NOBODY REMEMBERS OBAMA AT COLUMBIA

Looking for evidence of Obama's past, Fox News contacted 400 Columbia University students from the period when Obama claims to have been there, but none remembered him.

Wayne Allyn Root was, like Obama, a political science major at Columbia who also graduated in 1983. In 2008, Root says of Obama, "I don't know a single person at Columbia that knew him, and they all know me.

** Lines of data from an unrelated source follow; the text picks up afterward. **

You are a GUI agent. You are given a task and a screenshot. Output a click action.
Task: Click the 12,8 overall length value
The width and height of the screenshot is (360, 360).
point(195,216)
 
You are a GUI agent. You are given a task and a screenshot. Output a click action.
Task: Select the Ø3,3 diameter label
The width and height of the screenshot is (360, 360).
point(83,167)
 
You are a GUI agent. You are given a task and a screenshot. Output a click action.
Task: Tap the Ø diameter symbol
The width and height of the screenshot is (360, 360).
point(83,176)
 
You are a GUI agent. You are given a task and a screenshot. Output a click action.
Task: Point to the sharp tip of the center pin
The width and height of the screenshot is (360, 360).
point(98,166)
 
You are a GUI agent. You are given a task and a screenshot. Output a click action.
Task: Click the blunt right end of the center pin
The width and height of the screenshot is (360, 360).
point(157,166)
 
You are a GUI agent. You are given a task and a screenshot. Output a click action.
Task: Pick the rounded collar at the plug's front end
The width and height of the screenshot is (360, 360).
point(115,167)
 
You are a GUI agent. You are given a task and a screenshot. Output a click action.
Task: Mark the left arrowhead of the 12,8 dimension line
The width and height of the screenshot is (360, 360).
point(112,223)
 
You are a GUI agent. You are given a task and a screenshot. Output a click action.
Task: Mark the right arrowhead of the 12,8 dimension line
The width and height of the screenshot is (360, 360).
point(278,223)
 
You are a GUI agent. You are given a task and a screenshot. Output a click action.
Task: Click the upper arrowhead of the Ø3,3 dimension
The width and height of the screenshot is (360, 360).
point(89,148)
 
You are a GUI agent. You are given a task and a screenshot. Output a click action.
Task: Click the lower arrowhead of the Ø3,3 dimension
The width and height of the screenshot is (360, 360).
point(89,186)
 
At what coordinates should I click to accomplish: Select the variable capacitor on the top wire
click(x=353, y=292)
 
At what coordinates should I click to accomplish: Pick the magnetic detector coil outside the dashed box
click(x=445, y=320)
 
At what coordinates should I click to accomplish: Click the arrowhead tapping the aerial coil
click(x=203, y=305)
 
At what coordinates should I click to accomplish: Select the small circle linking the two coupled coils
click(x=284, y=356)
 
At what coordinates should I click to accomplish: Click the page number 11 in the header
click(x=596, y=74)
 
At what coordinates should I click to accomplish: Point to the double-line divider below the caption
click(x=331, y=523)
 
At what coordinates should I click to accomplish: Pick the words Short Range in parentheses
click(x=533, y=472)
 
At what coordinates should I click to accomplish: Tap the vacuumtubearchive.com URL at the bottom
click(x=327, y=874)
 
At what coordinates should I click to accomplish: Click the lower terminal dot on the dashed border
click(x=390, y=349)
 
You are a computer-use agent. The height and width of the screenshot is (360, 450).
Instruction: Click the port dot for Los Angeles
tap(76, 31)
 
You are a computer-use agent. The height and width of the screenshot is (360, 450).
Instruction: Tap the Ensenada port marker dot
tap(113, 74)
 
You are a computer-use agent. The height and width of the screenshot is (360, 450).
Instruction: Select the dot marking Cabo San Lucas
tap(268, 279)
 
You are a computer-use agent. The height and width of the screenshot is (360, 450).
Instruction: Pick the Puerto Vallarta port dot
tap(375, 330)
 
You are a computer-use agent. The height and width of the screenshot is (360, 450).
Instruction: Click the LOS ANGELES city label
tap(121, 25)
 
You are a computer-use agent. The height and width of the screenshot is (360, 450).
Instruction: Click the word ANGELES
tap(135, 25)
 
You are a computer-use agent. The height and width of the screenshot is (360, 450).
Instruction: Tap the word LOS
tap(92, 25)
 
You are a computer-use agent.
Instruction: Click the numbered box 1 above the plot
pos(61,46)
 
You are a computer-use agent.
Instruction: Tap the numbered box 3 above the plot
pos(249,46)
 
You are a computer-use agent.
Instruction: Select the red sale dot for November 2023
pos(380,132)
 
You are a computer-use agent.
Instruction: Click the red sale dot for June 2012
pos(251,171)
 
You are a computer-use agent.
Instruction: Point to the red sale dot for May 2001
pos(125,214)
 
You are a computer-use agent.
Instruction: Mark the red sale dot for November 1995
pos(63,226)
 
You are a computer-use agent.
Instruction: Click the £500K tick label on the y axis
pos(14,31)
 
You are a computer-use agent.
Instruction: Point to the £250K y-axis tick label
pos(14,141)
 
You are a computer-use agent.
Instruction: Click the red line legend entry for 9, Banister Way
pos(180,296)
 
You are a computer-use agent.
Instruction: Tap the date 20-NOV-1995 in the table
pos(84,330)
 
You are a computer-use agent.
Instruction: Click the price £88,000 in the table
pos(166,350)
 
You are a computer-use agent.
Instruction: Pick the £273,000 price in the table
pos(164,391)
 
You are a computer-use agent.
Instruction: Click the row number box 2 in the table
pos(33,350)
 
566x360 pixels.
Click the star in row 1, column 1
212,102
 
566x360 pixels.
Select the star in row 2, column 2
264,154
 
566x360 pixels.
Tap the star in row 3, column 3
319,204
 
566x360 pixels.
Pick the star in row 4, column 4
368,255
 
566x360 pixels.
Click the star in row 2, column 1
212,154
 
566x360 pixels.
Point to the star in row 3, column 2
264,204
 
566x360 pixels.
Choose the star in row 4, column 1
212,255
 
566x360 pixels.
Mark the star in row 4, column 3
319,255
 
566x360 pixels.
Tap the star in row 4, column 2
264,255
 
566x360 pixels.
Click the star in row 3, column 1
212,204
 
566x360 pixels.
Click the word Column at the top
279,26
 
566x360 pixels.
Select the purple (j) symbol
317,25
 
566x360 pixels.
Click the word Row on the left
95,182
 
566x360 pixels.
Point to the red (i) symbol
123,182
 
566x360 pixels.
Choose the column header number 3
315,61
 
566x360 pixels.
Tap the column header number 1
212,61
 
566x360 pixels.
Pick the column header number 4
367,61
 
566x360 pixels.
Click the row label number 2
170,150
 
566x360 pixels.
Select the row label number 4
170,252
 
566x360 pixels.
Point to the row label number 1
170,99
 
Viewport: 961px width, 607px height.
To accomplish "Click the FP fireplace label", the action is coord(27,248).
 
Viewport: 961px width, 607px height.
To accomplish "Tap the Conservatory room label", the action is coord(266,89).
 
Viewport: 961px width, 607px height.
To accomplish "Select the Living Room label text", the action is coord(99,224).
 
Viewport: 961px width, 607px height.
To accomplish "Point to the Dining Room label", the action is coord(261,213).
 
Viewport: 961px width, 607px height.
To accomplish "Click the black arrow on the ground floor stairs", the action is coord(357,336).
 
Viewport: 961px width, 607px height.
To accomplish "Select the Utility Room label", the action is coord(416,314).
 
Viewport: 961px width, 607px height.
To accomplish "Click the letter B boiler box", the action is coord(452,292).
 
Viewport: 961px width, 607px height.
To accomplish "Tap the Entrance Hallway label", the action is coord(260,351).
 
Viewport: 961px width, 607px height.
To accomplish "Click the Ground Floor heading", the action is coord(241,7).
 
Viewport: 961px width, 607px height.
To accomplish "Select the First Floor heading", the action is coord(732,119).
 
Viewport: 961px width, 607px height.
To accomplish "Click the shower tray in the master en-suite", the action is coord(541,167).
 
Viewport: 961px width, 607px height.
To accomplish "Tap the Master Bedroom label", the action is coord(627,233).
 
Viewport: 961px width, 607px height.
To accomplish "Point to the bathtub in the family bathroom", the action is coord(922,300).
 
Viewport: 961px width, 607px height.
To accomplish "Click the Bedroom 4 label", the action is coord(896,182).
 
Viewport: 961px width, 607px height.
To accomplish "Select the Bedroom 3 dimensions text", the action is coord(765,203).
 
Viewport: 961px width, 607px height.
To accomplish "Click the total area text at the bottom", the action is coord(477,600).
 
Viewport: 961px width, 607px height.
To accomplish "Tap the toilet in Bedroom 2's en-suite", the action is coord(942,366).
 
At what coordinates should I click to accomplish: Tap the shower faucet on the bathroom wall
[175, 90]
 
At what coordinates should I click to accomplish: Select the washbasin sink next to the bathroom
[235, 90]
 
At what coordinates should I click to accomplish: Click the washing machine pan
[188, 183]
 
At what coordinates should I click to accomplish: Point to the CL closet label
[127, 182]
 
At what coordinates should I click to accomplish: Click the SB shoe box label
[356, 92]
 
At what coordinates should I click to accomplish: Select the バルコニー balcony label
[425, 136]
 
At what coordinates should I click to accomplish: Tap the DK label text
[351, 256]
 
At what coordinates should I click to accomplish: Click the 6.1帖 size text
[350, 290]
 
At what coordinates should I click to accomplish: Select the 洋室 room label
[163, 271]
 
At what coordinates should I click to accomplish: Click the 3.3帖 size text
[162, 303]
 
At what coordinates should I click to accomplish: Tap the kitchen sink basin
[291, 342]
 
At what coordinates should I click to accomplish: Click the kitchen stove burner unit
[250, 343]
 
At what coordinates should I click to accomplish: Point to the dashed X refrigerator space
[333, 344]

I don't have a classmate who ever knew Barack Obama at Columbia. Ever! Nobody recalls him. I'm not exaggerating, I'm not kidding." Root adds that he was also, like Obama, "Class of '83 political science, pre-law" and says, "You don't get more exact or closer than that. Never met him in my life, don't know anyone who ever met him. At the class reunion, our 20th reunion five years ago, who was asked to be the speaker of the class? Me.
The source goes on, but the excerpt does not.